[START The records]
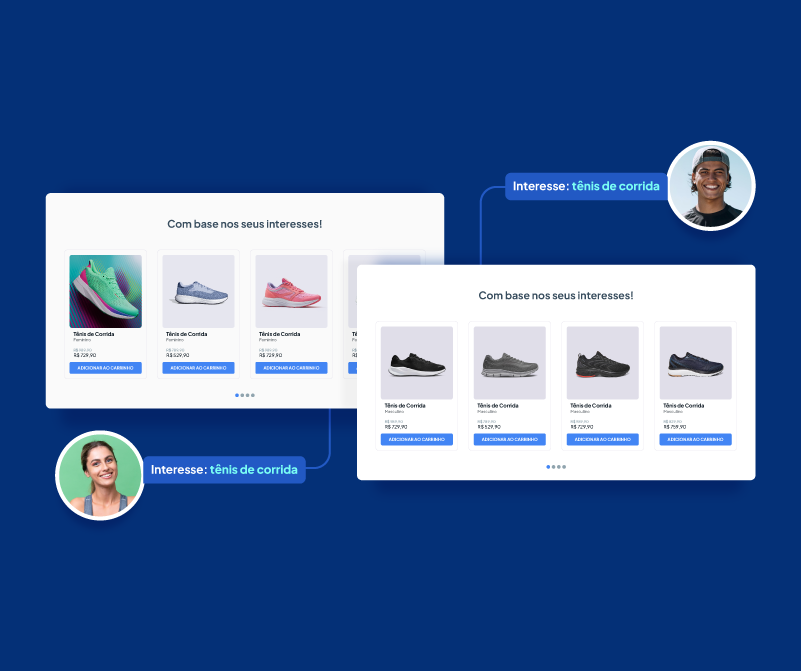The width and height of the screenshot is (801, 671).
Task: Click the navy blue running shoe image
Action: 695,363
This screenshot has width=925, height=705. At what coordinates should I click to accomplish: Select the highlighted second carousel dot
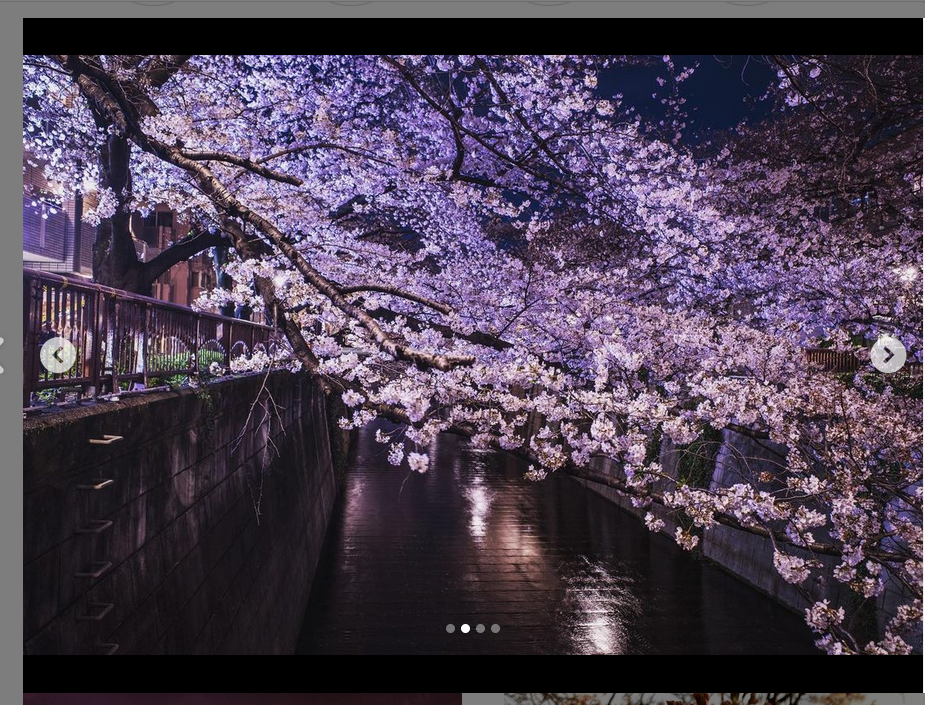(x=465, y=629)
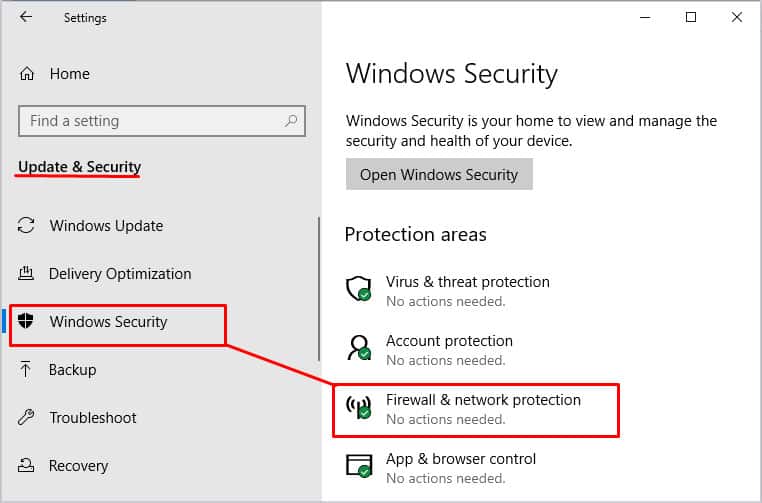Click the Delivery Optimization icon
This screenshot has height=503, width=762.
27,274
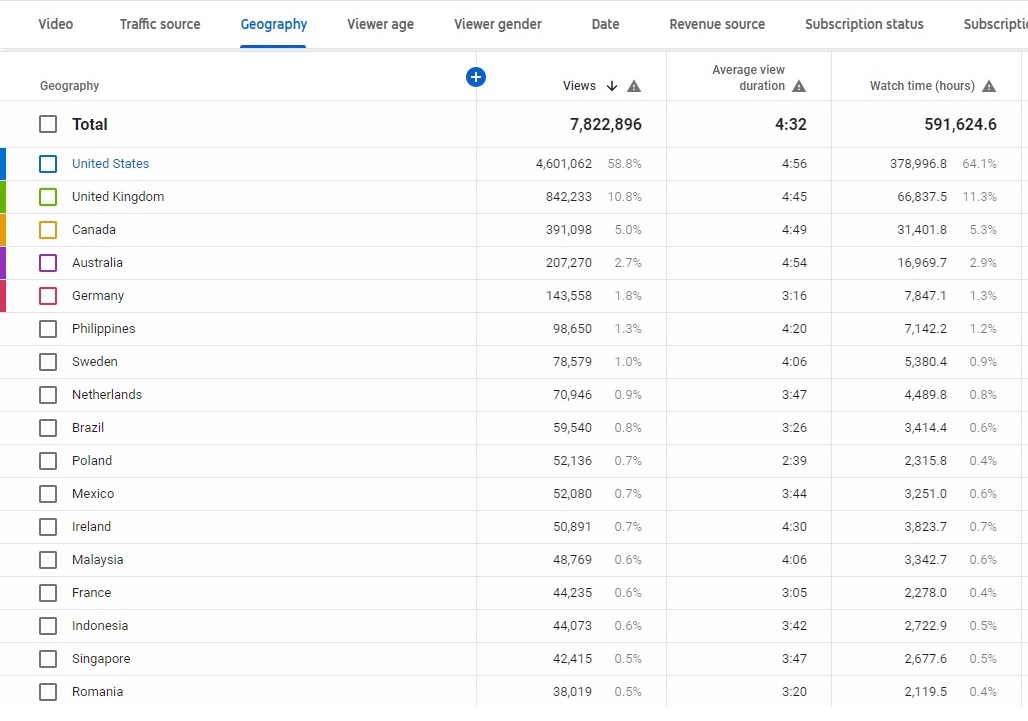Viewport: 1028px width, 721px height.
Task: Toggle the United Kingdom checkbox
Action: coord(48,197)
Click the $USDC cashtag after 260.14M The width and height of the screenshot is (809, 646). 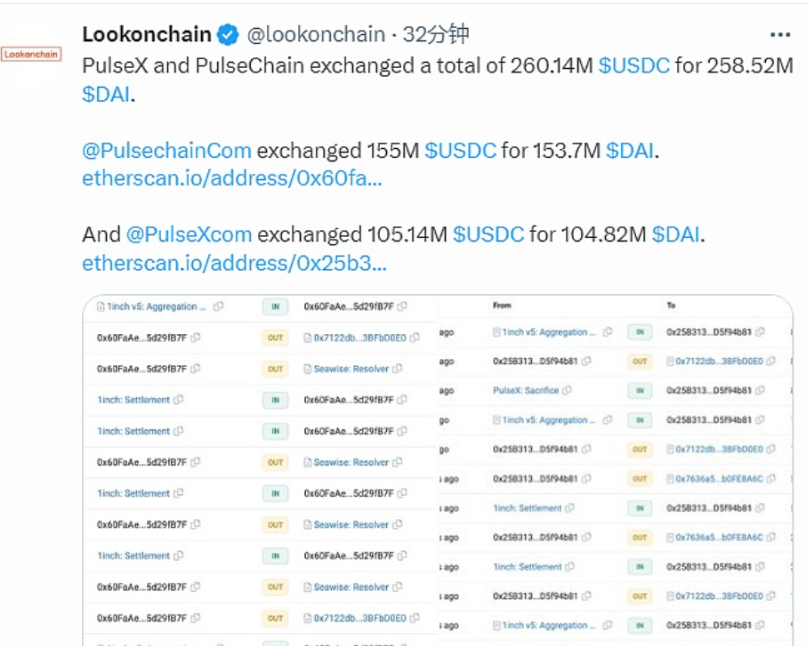coord(634,66)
[END The records]
Requirement -
Reproduce the material from its beginning up to and including the line containing "Action: coord(48,197)", substituting "slider" for "carousel" and changing nothing else, and leave out the pictures.

Solved exercise -
The width and height of the screenshot is (801, 671).
Task: Click the navy blue running shoe image
Action: 695,363
This screenshot has width=925, height=705. At what coordinates should I click to accomplish: Select the highlighted second slider dot
(x=465, y=629)
Click the Delivery Optimization icon
This screenshot has height=503, width=762.
27,274
Viewport: 1028px width, 721px height.
Task: Toggle the United Kingdom checkbox
Action: coord(48,197)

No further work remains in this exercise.